*** EXERCISE MATERIAL

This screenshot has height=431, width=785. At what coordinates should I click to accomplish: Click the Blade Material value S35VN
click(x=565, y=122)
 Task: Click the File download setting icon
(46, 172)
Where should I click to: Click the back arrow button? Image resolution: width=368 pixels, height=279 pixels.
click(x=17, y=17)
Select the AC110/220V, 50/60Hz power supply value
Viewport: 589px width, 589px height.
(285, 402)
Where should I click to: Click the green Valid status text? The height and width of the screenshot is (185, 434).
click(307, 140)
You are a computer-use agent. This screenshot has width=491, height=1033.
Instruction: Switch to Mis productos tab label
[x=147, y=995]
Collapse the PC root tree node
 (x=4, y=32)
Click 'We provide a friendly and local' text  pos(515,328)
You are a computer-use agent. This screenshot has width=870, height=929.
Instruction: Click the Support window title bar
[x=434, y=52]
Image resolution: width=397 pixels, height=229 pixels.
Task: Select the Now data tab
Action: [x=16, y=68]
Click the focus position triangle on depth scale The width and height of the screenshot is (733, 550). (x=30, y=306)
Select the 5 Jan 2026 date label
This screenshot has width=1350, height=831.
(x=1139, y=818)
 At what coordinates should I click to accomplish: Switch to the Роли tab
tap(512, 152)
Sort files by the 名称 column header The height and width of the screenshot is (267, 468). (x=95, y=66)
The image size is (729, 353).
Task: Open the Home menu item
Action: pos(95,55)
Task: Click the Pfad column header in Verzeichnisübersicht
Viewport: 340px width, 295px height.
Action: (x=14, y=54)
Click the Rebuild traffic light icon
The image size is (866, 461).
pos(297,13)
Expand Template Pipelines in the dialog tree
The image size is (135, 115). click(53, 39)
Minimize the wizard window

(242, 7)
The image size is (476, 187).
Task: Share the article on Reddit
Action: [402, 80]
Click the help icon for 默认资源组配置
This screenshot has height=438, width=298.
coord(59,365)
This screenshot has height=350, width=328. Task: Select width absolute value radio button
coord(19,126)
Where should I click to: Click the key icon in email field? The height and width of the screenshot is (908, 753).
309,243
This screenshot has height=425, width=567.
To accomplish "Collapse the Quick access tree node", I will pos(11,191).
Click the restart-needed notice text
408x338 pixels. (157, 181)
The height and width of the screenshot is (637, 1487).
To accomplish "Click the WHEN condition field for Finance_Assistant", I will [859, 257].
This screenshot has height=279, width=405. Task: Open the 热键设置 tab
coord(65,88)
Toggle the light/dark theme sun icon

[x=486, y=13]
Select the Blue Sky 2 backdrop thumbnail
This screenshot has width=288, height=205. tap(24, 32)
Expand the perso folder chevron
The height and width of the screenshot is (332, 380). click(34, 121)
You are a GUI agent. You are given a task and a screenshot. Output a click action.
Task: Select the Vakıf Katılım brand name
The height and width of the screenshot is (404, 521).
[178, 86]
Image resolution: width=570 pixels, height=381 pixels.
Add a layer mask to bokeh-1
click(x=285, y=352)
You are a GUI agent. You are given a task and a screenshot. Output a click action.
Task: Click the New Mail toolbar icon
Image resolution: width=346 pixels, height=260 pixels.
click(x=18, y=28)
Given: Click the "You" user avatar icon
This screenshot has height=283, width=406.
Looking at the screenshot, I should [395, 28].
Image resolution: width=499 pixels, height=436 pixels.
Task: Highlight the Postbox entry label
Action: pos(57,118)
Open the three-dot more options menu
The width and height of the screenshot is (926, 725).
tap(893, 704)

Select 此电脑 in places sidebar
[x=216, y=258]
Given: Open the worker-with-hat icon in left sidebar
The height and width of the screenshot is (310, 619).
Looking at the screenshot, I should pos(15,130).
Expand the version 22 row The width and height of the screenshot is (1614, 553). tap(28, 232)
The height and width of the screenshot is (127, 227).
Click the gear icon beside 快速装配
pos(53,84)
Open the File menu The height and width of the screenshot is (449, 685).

******

▶ _WHAT IS EXPECTED_
Can you give the material above again with each "Instruction" swapped for "Goal" and nothing else changed?

▶ _ANSWER TO THE TASK_
This screenshot has height=431, width=785. At what coordinates should I click to accomplish: Click the Blade Material value S35VN
click(x=565, y=122)
 Task: Click the File download setting icon
(46, 172)
Where should I click to: Click the back arrow button? Image resolution: width=368 pixels, height=279 pixels.
click(x=17, y=17)
Select the AC110/220V, 50/60Hz power supply value
Viewport: 589px width, 589px height.
(285, 402)
Where should I click to: Click the green Valid status text? The height and width of the screenshot is (185, 434).
click(307, 140)
You are a computer-use agent. This screenshot has width=491, height=1033.
Goal: Switch to Mis productos tab label
[x=147, y=995]
Collapse the PC root tree node
 (x=4, y=32)
Click 'We provide a friendly and local' text  pos(515,328)
You are a computer-use agent. This screenshot has width=870, height=929.
Goal: Click the Support window title bar
[x=434, y=52]
Image resolution: width=397 pixels, height=229 pixels.
Task: Select the Now data tab
Action: [x=16, y=68]
Click the focus position triangle on depth scale The width and height of the screenshot is (733, 550). (x=30, y=306)
Select the 5 Jan 2026 date label
This screenshot has width=1350, height=831.
(x=1139, y=818)
 At what coordinates should I click to accomplish: Switch to the Роли tab
tap(512, 152)
Sort files by the 名称 column header The height and width of the screenshot is (267, 468). (x=95, y=66)
The image size is (729, 353).
Task: Open the Home menu item
Action: pos(95,55)
Task: Click the Pfad column header in Verzeichnisübersicht
Viewport: 340px width, 295px height.
Action: (x=14, y=54)
Click the Rebuild traffic light icon
The image size is (866, 461).
pos(297,13)
Expand Template Pipelines in the dialog tree
The image size is (135, 115). click(53, 39)
Minimize the wizard window

(242, 7)
The image size is (476, 187).
Task: Share the article on Reddit
Action: [402, 80]
Click the help icon for 默认资源组配置
This screenshot has height=438, width=298.
coord(59,365)
This screenshot has height=350, width=328. Task: Select width absolute value radio button
coord(19,126)
Where should I click to: Click the key icon in email field? The height and width of the screenshot is (908, 753).
309,243
This screenshot has height=425, width=567.
To accomplish "Collapse the Quick access tree node", I will pos(11,191).
Click the restart-needed notice text
408x338 pixels. (157, 181)
The height and width of the screenshot is (637, 1487).
To accomplish "Click the WHEN condition field for Finance_Assistant", I will [859, 257].
This screenshot has height=279, width=405. Task: Open the 热键设置 tab
coord(65,88)
Toggle the light/dark theme sun icon

[x=486, y=13]
Select the Blue Sky 2 backdrop thumbnail
This screenshot has width=288, height=205. tap(24, 32)
Expand the perso folder chevron
The height and width of the screenshot is (332, 380). click(34, 121)
You are a GUI agent. You are given a task and a screenshot. Output a click action.
Task: Select the Vakıf Katılım brand name
The height and width of the screenshot is (404, 521).
[178, 86]
Image resolution: width=570 pixels, height=381 pixels.
Add a layer mask to bokeh-1
click(x=285, y=352)
You are a GUI agent. You are given a task and a screenshot. Output a click action.
Task: Click the New Mail toolbar icon
Image resolution: width=346 pixels, height=260 pixels.
click(x=18, y=28)
Given: Click the "You" user avatar icon
This screenshot has height=283, width=406.
Looking at the screenshot, I should [395, 28].
Image resolution: width=499 pixels, height=436 pixels.
Task: Highlight the Postbox entry label
Action: pos(57,118)
Open the three-dot more options menu
The width and height of the screenshot is (926, 725).
tap(893, 704)

Select 此电脑 in places sidebar
[x=216, y=258]
Given: Open the worker-with-hat icon in left sidebar
The height and width of the screenshot is (310, 619).
Looking at the screenshot, I should pos(15,130).
Expand the version 22 row The width and height of the screenshot is (1614, 553). tap(28, 232)
The height and width of the screenshot is (127, 227).
Click the gear icon beside 快速装配
pos(53,84)
Open the File menu The height and width of the screenshot is (449, 685).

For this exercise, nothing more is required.